Appeals lawyer Mohamed Hamed Salem said he decided to file the lawsuit after YouTube featured the 13-minute film – 'The Innocence of Muslims' – that led to a wave of instability across the Muslim world last week and left two dead in Egypt.
Salem filed the lawsuit against Egypt’s prime minister; Egypt's minister of information, communications and IT; and the National Telecommunications Regulatory Authority.
"Not only has YouTube insisted on showing the original movie, but now there are at least 50 different videos showing various clips of the film," said Salem. "We need to block YouTube in Egypt because this would be a robust response, and we need a robust response so that what happened is not repeated again."
According to Salem, videos that include anti-Islamic content only serve to provoke Muslims and incite sectarian tension and violence. He asserted that the film was directed at Muslim children with the intention of distorting their image of the Muslim prophet.

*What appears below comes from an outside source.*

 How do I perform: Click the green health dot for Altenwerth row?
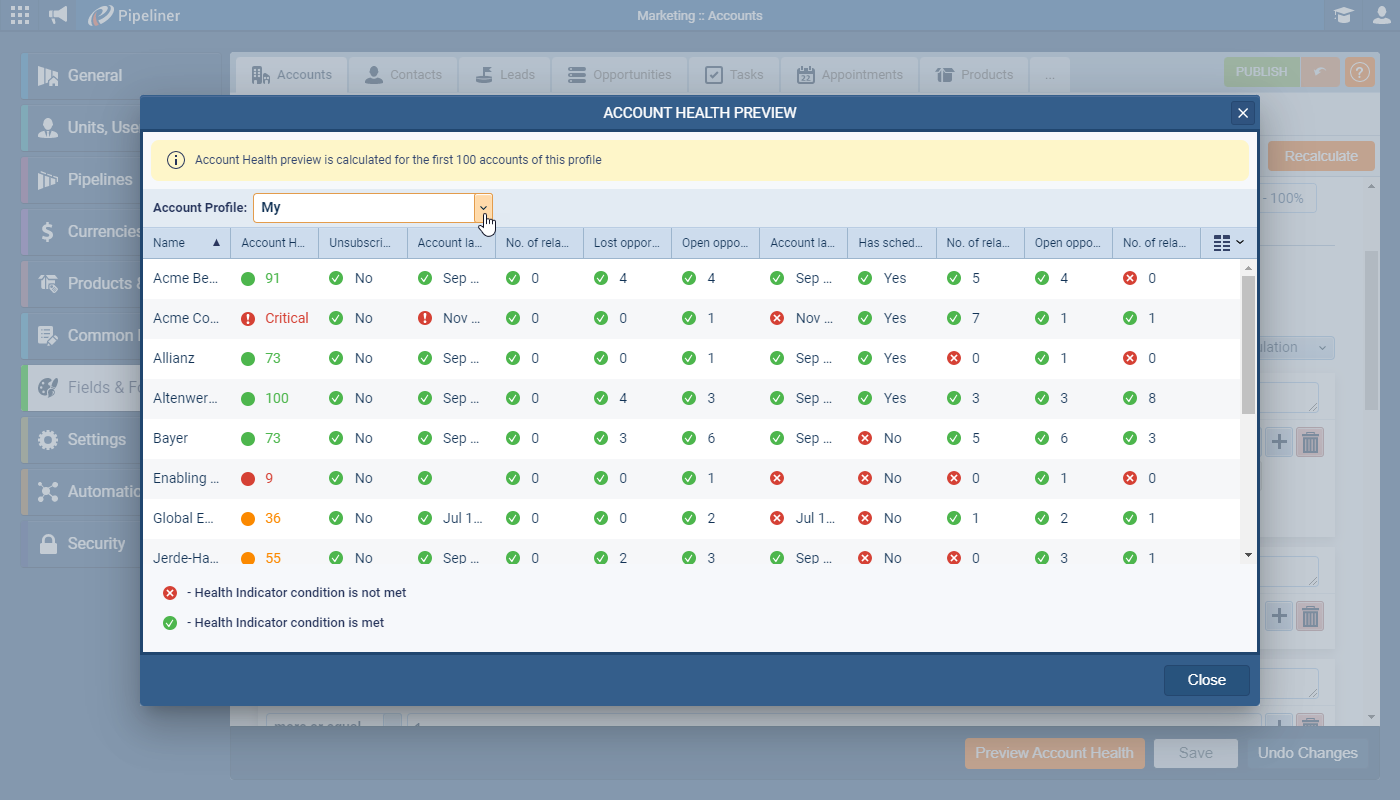[248, 399]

"If a six-year-old Muslim child is shown this video by his friends, it will have a strong impact on him," Salem explained. "It will distort the image of Prophet Mohamed in his mind, and there will be nothing that his mother and father can do to correct that."
Salem went on to stress that if such videos continued to appear on the internet they would inevitably have a negative impact on Muslims all over the world.
"If we don't stop these videos, they will only appear with increasing frequency," Salem said.
He also dismissed recent claims that YouTube also featured hundreds of videos offensive to other religions, including Christianity and Judaism.
"These claims aren't true," he insisted. "They don't allow any videos insulting to Jews."
Earlier this week, Muslim Brotherhood member Hassan El-Brins called for a one-month boycott of Google to protest the latter's refusal to remove the offensive film from YouTube.
The Egyptian Association for Legal Development and the Ufuk Association for Development, two NGOs, both filed additional lawsuits on Tuesday aimed at blocking Google in Egypt.
Salem, however, said that blocking the California-based IT powerhouse – which purchased YouTube in 2006 –was not feasible.
"Blocking Google would be impossible to apply," he said. "Blocking YouTube, however, would be much more practicable."
Salem has previously filed several controversial lawsuits, including one that resulted in a ban on the 'Egypt Today' talk show hosted by anti-revolution figure Tawfiq Okasha. Salem has also filed a lawsuit to demand that Egyptian President Mohamed Morsi’s two sons by stripped of their Egyptian citizenship since they also hold US nationality.